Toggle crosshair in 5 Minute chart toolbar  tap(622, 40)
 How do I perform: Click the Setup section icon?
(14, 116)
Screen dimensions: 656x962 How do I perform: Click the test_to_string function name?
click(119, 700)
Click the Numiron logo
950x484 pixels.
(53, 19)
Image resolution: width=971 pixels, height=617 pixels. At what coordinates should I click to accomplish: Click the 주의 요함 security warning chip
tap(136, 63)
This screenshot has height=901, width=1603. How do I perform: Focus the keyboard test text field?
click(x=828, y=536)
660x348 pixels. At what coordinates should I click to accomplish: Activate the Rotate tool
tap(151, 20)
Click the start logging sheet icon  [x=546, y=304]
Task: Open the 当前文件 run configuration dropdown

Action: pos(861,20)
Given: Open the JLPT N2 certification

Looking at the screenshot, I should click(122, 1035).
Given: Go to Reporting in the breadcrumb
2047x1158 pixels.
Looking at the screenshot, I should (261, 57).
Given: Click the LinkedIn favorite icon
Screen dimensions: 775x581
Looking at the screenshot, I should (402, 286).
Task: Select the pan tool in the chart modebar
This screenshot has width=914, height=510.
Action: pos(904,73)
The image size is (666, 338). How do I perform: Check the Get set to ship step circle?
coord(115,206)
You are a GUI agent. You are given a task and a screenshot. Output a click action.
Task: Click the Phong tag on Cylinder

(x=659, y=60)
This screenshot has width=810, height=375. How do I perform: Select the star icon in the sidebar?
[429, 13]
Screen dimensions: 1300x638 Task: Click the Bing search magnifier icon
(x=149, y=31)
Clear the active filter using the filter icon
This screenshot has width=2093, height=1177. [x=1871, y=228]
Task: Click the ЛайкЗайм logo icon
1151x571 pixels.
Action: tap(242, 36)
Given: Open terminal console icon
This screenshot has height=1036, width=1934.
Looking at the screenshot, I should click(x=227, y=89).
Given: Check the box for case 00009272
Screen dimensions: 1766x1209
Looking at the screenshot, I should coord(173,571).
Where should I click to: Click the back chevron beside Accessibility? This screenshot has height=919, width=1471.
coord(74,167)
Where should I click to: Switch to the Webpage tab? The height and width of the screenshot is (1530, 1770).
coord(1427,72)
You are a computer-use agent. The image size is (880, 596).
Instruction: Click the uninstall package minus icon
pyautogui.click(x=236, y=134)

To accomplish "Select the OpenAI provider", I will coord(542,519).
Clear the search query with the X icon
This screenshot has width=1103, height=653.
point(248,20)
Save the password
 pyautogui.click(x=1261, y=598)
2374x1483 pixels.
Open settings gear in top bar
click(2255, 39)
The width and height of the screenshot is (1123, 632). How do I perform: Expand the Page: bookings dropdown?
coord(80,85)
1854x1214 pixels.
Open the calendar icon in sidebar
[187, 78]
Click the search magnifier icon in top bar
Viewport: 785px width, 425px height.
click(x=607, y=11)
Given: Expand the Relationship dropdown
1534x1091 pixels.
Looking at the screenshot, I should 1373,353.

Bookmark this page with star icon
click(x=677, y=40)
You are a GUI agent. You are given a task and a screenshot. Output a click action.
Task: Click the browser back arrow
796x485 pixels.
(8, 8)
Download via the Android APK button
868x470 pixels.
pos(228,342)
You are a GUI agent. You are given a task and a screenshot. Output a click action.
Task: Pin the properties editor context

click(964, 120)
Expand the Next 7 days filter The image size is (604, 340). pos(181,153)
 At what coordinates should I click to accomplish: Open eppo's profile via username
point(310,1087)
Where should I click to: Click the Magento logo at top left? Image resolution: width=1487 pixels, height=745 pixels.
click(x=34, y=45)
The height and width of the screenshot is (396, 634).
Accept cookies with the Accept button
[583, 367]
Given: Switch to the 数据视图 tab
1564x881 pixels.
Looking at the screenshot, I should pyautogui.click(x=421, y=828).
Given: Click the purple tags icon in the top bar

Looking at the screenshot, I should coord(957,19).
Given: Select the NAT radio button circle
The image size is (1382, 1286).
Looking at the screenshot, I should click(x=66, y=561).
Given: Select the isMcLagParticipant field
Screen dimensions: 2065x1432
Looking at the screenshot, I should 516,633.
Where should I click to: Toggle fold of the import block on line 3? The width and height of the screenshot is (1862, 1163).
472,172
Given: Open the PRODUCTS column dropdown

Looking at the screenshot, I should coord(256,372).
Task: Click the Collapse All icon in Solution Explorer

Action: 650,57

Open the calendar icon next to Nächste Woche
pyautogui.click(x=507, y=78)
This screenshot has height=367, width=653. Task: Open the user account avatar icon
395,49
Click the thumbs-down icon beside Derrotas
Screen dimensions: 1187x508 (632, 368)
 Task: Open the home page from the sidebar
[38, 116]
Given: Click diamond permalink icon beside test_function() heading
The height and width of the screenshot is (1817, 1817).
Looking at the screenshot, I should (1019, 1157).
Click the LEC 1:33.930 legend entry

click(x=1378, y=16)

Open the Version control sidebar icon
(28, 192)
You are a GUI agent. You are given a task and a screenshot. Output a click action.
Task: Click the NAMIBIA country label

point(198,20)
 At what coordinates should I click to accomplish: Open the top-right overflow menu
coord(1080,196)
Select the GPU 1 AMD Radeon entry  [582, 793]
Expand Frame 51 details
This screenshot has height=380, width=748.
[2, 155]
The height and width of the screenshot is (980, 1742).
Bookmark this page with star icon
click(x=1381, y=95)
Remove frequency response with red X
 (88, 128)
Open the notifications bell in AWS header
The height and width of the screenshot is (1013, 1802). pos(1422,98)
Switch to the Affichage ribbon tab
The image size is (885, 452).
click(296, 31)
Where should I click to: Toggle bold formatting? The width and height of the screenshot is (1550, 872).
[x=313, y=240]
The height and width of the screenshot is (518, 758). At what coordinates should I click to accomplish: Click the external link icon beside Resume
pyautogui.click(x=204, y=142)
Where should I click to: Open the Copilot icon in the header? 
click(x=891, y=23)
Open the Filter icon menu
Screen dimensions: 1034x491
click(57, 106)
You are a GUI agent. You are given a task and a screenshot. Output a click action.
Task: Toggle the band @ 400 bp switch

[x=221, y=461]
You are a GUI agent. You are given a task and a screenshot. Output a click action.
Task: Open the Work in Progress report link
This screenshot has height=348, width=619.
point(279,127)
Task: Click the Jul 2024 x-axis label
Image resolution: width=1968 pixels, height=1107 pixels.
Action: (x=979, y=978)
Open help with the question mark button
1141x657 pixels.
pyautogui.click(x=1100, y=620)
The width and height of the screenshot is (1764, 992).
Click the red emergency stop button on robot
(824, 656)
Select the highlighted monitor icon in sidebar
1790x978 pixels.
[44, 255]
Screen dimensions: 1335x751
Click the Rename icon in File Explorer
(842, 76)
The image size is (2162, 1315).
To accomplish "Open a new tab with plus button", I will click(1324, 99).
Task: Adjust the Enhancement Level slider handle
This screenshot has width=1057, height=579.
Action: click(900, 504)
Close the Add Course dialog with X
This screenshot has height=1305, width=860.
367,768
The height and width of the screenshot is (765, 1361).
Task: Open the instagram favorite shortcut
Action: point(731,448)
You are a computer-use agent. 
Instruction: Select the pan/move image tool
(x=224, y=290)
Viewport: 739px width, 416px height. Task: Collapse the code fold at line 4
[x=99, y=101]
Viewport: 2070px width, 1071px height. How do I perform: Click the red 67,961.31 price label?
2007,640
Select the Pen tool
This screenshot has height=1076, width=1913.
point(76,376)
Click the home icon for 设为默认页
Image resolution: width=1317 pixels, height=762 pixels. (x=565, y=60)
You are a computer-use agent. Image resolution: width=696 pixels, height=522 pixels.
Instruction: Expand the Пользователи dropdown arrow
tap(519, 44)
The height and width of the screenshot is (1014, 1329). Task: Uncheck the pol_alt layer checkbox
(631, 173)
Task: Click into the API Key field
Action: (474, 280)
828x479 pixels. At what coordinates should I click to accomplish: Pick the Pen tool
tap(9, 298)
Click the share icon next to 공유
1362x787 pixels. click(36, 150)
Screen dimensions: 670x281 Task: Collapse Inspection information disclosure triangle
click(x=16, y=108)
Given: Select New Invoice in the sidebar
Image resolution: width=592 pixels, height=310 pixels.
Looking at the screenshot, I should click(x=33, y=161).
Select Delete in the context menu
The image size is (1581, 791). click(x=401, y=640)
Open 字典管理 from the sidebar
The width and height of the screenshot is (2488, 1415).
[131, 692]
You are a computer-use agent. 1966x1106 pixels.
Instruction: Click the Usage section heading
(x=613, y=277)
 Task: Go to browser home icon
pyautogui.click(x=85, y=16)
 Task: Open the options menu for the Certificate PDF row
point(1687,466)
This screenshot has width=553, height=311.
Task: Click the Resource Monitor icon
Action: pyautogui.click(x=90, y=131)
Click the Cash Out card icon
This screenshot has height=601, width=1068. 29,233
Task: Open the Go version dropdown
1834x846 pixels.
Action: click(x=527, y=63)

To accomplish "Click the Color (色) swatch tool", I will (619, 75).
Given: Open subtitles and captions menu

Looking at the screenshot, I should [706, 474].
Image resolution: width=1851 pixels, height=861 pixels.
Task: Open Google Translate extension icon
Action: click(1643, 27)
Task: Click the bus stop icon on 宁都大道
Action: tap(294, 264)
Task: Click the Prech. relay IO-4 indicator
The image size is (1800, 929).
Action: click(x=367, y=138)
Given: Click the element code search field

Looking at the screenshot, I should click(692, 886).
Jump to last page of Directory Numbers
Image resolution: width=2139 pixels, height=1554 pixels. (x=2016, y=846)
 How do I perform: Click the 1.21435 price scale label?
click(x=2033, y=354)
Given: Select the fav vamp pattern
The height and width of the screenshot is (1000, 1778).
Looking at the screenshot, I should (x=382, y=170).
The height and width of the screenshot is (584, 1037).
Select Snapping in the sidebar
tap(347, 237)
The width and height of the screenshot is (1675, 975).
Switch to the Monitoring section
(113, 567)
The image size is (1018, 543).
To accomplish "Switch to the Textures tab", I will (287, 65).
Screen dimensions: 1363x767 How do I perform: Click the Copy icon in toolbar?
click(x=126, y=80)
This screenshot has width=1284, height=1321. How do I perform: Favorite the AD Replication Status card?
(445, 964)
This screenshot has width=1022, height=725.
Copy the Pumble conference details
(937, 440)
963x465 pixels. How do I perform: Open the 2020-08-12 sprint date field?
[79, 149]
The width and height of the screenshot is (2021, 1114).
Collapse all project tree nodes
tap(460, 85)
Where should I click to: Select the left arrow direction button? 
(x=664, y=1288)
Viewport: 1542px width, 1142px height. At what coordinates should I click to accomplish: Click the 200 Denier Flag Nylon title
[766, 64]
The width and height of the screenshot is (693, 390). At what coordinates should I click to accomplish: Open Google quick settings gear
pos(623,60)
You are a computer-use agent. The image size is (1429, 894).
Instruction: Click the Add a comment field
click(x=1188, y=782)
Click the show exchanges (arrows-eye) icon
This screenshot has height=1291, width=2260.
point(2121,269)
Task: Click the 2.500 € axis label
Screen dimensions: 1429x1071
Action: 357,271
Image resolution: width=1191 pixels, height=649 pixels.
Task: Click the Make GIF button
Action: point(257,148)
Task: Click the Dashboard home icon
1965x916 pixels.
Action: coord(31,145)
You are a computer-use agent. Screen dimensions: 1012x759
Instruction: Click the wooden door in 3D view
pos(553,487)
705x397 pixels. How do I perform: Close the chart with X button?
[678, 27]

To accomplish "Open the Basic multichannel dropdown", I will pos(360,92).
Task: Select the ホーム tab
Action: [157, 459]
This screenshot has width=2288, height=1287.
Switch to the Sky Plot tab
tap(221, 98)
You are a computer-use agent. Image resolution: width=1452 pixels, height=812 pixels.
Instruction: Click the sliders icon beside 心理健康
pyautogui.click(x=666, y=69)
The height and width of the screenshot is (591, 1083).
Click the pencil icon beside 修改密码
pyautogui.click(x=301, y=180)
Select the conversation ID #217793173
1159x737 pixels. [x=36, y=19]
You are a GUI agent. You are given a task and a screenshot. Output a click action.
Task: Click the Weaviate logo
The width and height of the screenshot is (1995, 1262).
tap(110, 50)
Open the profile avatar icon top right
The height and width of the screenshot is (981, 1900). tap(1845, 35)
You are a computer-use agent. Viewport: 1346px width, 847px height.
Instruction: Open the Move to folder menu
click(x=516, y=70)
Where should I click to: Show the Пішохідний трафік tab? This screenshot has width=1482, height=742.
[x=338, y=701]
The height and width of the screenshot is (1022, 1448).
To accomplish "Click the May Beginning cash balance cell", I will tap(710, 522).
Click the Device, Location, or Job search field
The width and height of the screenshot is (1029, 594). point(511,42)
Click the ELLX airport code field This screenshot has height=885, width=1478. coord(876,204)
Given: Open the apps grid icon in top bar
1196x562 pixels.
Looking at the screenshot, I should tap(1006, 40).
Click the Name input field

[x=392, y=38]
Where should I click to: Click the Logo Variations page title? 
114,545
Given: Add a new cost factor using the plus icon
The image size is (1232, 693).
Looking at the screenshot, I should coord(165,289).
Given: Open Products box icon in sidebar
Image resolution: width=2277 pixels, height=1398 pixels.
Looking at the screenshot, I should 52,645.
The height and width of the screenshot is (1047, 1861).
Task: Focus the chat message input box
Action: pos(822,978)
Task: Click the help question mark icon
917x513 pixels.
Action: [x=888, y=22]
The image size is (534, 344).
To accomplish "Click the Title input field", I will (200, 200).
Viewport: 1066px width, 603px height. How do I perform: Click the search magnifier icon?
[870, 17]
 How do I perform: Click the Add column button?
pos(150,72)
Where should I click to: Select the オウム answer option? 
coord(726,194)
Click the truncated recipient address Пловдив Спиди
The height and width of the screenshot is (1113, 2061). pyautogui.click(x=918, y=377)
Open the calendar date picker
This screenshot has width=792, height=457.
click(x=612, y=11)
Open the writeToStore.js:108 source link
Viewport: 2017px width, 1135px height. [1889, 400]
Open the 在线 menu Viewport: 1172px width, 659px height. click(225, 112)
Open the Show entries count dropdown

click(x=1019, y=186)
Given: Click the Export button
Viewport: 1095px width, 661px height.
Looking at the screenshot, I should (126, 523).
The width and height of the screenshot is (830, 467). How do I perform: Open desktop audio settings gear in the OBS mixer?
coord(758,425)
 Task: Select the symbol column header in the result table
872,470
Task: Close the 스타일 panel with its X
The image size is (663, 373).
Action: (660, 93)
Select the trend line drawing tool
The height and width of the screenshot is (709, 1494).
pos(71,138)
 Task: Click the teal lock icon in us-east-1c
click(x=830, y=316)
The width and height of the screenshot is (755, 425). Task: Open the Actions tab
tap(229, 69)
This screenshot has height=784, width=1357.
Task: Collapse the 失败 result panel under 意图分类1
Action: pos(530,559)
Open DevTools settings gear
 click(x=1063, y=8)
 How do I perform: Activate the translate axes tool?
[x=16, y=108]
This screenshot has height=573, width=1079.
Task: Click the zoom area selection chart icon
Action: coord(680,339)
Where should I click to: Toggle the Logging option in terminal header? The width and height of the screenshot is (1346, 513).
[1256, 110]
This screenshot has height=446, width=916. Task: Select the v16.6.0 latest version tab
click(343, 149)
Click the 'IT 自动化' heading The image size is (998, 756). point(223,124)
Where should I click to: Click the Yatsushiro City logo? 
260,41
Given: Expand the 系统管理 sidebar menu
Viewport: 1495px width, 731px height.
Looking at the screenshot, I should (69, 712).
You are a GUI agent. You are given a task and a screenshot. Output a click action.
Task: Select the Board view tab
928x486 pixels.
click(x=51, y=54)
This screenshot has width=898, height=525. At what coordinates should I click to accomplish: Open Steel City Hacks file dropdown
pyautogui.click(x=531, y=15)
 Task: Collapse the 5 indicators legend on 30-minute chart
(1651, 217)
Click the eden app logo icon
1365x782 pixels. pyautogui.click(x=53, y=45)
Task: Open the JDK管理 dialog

◆ ◆ ◆ ◆ ◆

All lines in the data that contain the word "axis" should be copied.

Task: Click the Jul 2024 x-axis label
Task: Click the 2.500 € axis label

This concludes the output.